The Club is surveying to find out if there is interest. The proposal is this: The Club would match skiers of similar abilities and interests to start ski groups with regularly scheduled outings. If needed the Club will try to provide an experienced skier to act as guide. These would not be lessons but an opportunity to get into a regular routine, build your skills and have some fun. If you’re interested, send an email telling what you would like in a group to sandpointnordic@gmail.com

 
Dryland training

Adult dryland training is for all current Club members.  It meets once a week on Monday evenings until Thanksgiving.  Location will vary based on workout planned (check website for location updates).  Focus of dryland training will be on upper body, core and balance and will also include some hill bounding sessions. Contact Vicki (vicki.longhini@gmail.com).

The trail crew at work

It’s rough sledding right now but this is the time to prepare trails for the coming winter. A crew was at work in September on the U of I site. Coral, Jared, Ned and Bob were out there with big lawnmowers and a string trimmer knocking down the weeds and high grass so the trails will be easier to groom. Vicki and Ross have been surveying potential new trails but have nothing to report yet. Western Pleasure stands ready to groom their trails when the snow comes. THINK SNOW!

 
West Yellowstone

I believe my favorite Nordic ski trail is Cloudwalker located on the Schweitzer cross-country ski trail system, but a close second is the Dead Dog Loop on the Rendezvous Nordic Trails at West Yellowstone, MT. The trail system is located in the National Forest that borders Yellowstone National Park. One can literally walk from most of the numerous hotels in West Yellowstone to the Rendezvous trail head. The Rendezvous’ 35 km trail system consists of a series of loops beginning with the relatively flat In/Out and Purple Haze trails. From the first trail junction a series of undulating loops begin including Volunteer Loop, Rendezvous Loop and Deja View. The more adventurous can challenge themselves on a 25 km loop that takes in the never boring Dead Dog Loop and Windy Ridge. Most of the hills are relatively short with smooth corners and rolling terrain.

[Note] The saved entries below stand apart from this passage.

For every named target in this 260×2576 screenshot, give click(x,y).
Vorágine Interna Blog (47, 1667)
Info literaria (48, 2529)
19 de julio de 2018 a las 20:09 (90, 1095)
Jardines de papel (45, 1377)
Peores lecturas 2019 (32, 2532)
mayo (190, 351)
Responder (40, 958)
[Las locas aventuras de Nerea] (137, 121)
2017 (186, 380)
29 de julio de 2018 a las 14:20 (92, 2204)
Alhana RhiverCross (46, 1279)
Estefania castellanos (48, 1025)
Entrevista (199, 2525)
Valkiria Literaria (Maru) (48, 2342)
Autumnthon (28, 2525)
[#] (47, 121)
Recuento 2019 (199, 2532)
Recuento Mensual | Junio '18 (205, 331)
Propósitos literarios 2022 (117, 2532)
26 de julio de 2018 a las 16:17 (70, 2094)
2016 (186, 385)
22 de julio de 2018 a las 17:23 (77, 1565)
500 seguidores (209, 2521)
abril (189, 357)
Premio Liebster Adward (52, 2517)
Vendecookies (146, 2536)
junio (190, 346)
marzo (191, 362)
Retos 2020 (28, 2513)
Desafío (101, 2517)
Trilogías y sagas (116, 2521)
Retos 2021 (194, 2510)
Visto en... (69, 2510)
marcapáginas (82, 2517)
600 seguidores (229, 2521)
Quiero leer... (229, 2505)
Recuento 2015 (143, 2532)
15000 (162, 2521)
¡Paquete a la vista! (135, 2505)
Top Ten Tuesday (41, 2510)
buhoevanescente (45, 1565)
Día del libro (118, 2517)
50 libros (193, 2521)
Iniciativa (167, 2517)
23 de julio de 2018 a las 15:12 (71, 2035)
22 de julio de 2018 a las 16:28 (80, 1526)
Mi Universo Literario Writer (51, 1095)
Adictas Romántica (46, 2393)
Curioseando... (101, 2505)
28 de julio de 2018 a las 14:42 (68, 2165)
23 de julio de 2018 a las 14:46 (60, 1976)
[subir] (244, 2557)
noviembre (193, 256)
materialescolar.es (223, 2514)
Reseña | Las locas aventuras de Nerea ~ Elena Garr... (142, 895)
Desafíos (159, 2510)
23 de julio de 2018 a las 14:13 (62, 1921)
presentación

The West Yellowstone area receives early snow which can linger into May. At over 6000’ the snow is relatively dry resulting in superb classic skiing. Some of the best grooming in the world is performed there since it is the birthplace of YTS trial grooming equipment.  Skiers from all over the US are attracted to the annual Yellowstone Ski Festival during Thanksgiving week. The entire town is invaded by Nordic skiers including numerous college and club teams as well as past and present Olympians. Clinics are held for skiers of all abilities and a great time is had by all except when the town runs out of food (which did happen one year).  This time of year is considered off season (the snowmobilers aren’t there yet) and accommodations are very affordable. The park is usually closed for cars by this time, and it may be possible to ski into the park on the road.

A visit to West Yellowstone in late November or any other time for that matter would even make the Ski Curmudgeon smile. Don’t forget to send in your questions. JF

www.rendezvousskitrails.com

www.yellowstoneskifestival.com

 
Need advice? Ask the Ski Curmudgeon!

Dear Ski Curmudgeon,

My girlfriend thinks classic skiing is for nerds. I’m not very good at skating. What do you think?

     Dear Nerd, take some lessons or get a new girl. Classic skiers are more interesting anyway. S.C.

Dear Ski Curmudgeon,

The access trail at Schweitzer goes straight down and then straight up. I’m a beginner. What should I do?

     Dear Newby, Buck up! It’s not that bad. Once you get to the Y, you will love it. You can hone your skills at Western Pleasure and U of I, then go up and “ski the view”. S.C.

Dear Ski Curmudgeon,

I don’t get snowbikes. They bog down going uphill even mo
re than me. What is their purpose?


     Dear Sensible, I don’t get roller skis on the bike trails. People just can’t seem to give up their favorite activity no matter the season. Schweitzer will try about anything to get income to justify the XC trails. Show as much tolerance as you can toward bikers and snowshoers. It’s hard to see but they are there to help you. And remember the bikes make great sculptures, if you use a cutting torch. S.C.